[Spambayes] how spambayes handles image-only spams

Thu Sep 11 13:41:45 EDT 2003

[Bill Yerazunis]
>> What's your test protocol?  I did "shuffle messages randomly,
>> but preserve knowledge of which class they were in, then
>> train with the first 90% and then test with the last 10%".
>> Repeat as needed...

[Tony Meyer]
> I did "rebal.py -n5", which IIRC is roughly equivalent to "shuffle
> messages randomly, but preserve knowledge of which class they were
> in". I then did "timtest.py -n5".
>
> I'm happy to admit I understand little of what the testing code does,
> just how to interpret (most of) the results that it gives me.  This is
> one of the strengths of the spambayes testing suite, IMO (not that I
> have tried any other testing suites).
>
> The readme says that it does this:
> """
> Runs an NxN test grid, skipping the diagonal:
>     N classifiers are built.
>     N-1 runs are done with each classifier.
>     Each classifier is trained on 1 set, and predicts against each of
>         the N-1 remaining sets (those not used to train the
> classifier). """
>
> So in my case, I think this means that I train with the first 20%,
> then test with each of the remaining 20%s (and repeat).  I may be
> wrong <wink>.

That's a good description of what it does.  It's not the preferred way to
test, because it's hard to interpret the results, is slow (N**2-N test runs
are made), and it's brutal (in your case using -n5, each classifier built is
tested against 4x as many messages as it was trained on).

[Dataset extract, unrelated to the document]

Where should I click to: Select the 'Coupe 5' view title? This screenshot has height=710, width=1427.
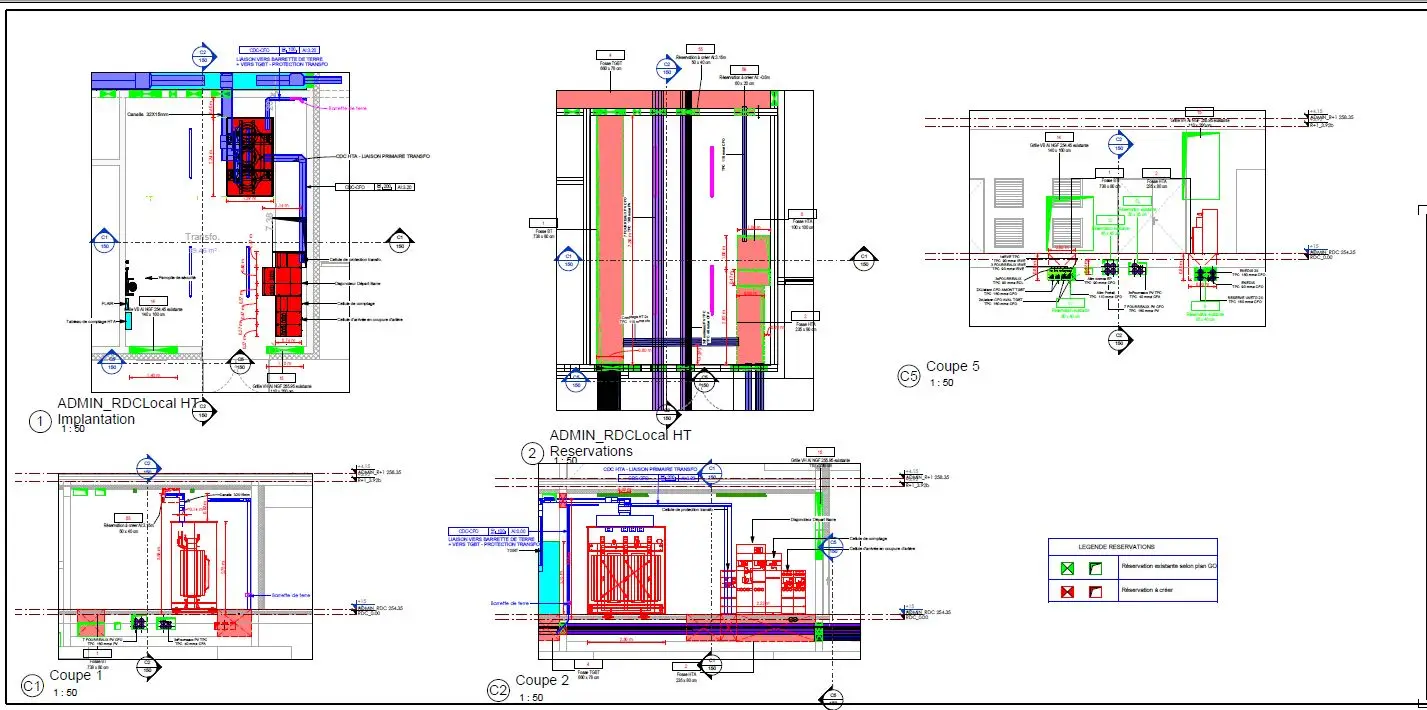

timtest.py is a more traditional cross-validation test driver, probably much
closer to what Bill is doing.  It's easier to interpret the results, runs
faster, and will almost always deliver "better-looking results" than
timtest.py delivers, because the cross-validation driver trains on many more
messages than it tries to classify (the opposite is true of timtest.py).